* 演習問題:
• a. 原文抜粋によれば、ビデオ拡散モデルが3D世界の理解に役立つのはなぜか。1〜3文で説明してください。
• b. 原文抜粋の「Comments: Published on」から「したものを使用しております。」までを、一字一句違えずに書き写すこと。

V3D: Video Diffusion Models are Effective 3D Generators
written by Zilong Chen, Yikai Wang, Feng Wang, Zhengyi Wang, Huaping Liu
(Submitted on 11 Mar 2024)

Comments: Published on arxiv.

Subjects: Computer Vision and Pattern Recognition (cs.CV)

code:  

本記事で使用している画像は論文中のもの、紹介スライドのもの、またはそれを参考に作成したものを使用しております。  

はじめに

AIの最近の進歩により、3Dコンテンツを自動的に生成する技術が可能になりました。この分野では大きな改善が見られていますが、現行の手法にはまだいくつかの課題があります。一部のアプローチは遅く、一貫性のない結果を生成することがあり、また他の手法では大規模な3Dデータセットでのトレーニングが必要となり、高品質な画像データの使用が制限されています。

今回の解説論文では、ビデオ拡散モデルを用いた3Dコンテンツの生成に焦点を当てています。ビデオ拡散モデルは、詳細で一貫性のあるビデオシーンを生成する代表的なモデルです。多くのビデオは自然に物体を様々な角度から捉えているため、これらのモデルが3D世界の理解に役立ちます。

* データ:
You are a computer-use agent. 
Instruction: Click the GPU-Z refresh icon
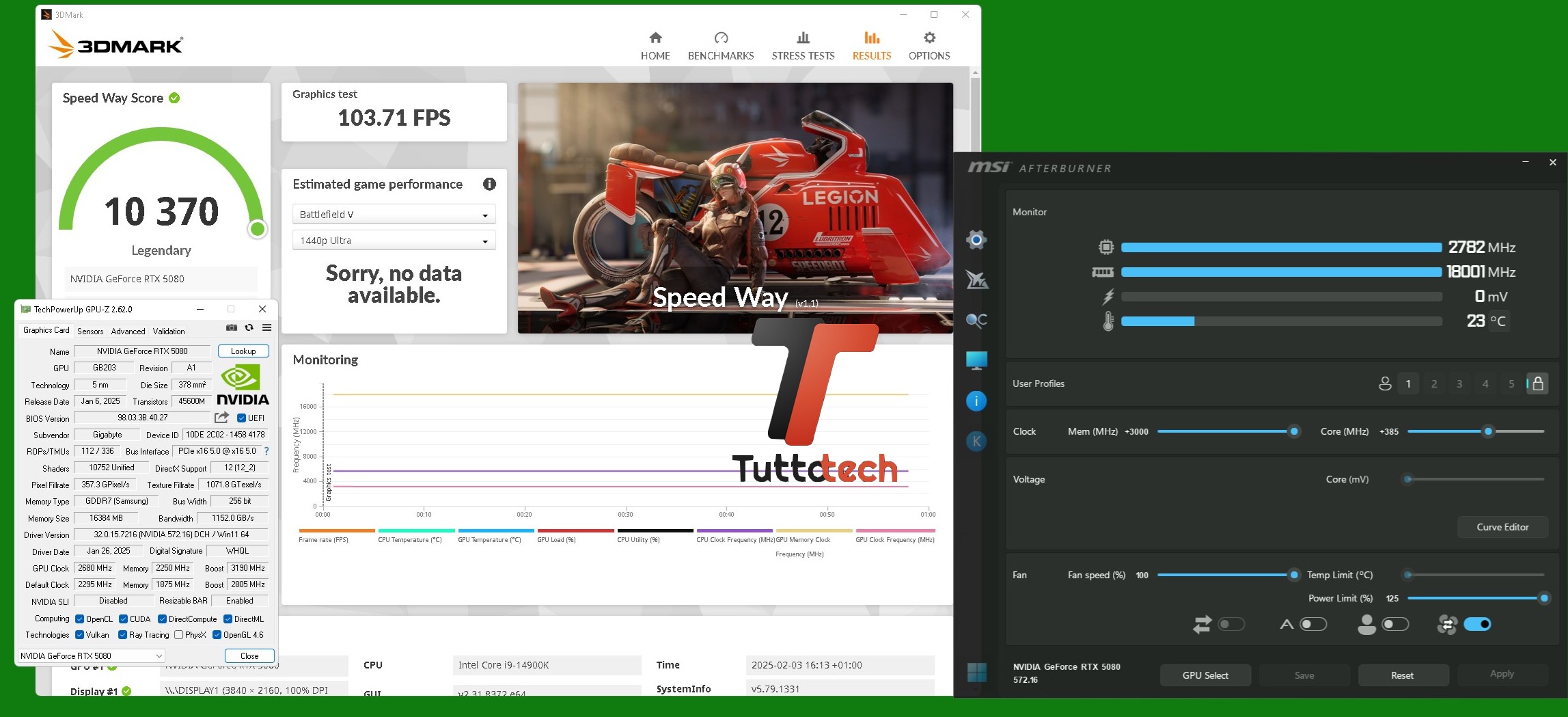[249, 328]
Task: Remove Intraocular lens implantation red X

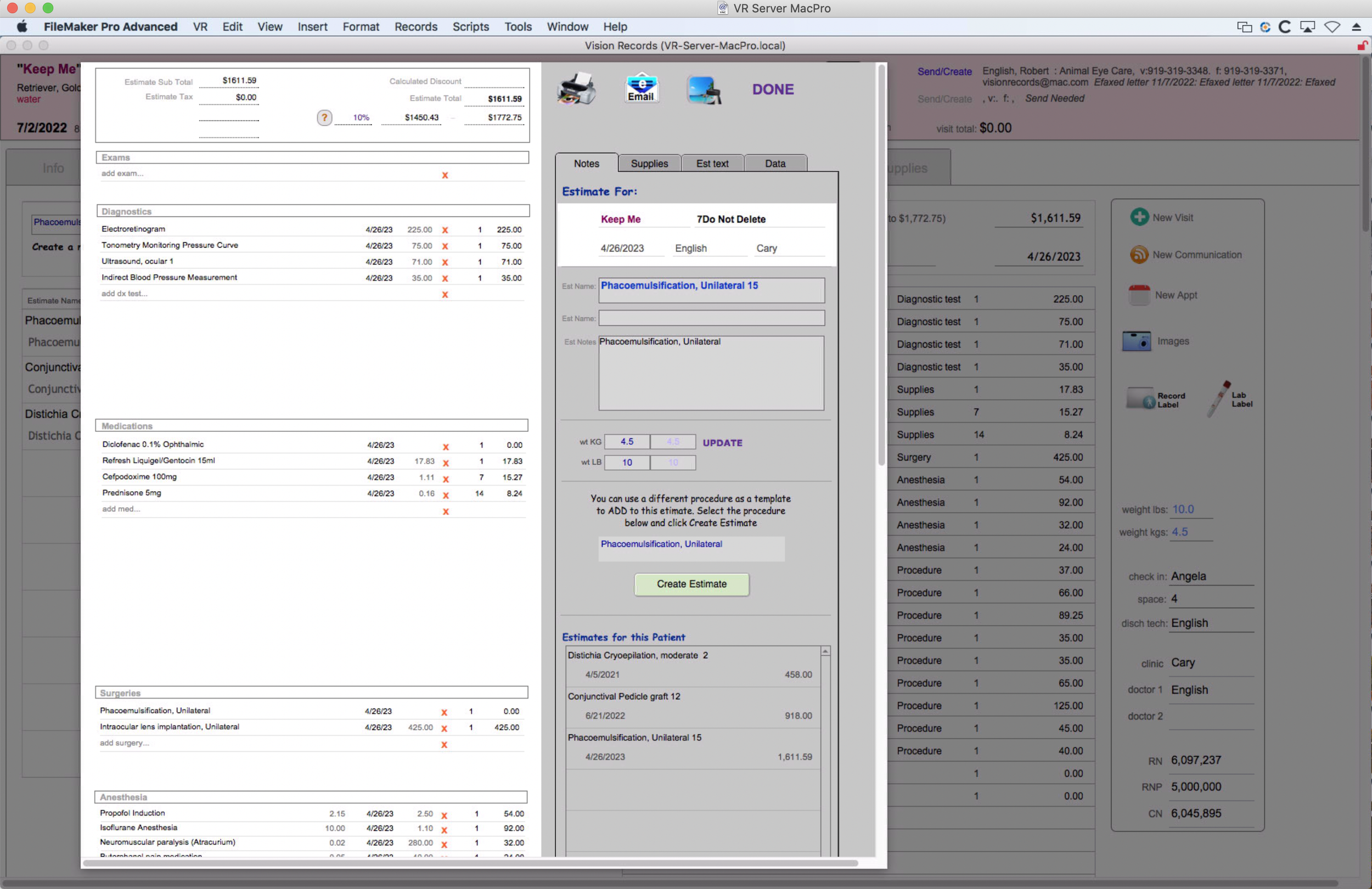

* 設問別解答:
• a. 多くのビデオは、物体をもともとさまざまな角度から捉えているからだ。そのためビデオ拡散モデルは3D世界の理解に役立つ。

• b.
Comments: Published on arxiv.

Subjects: Computer Vision and Pattern Recognition (cs.CV)

code:  

本記事で使用している画像は論文中のもの、紹介スライドのもの、またはそれを参考に作成したものを使用しております。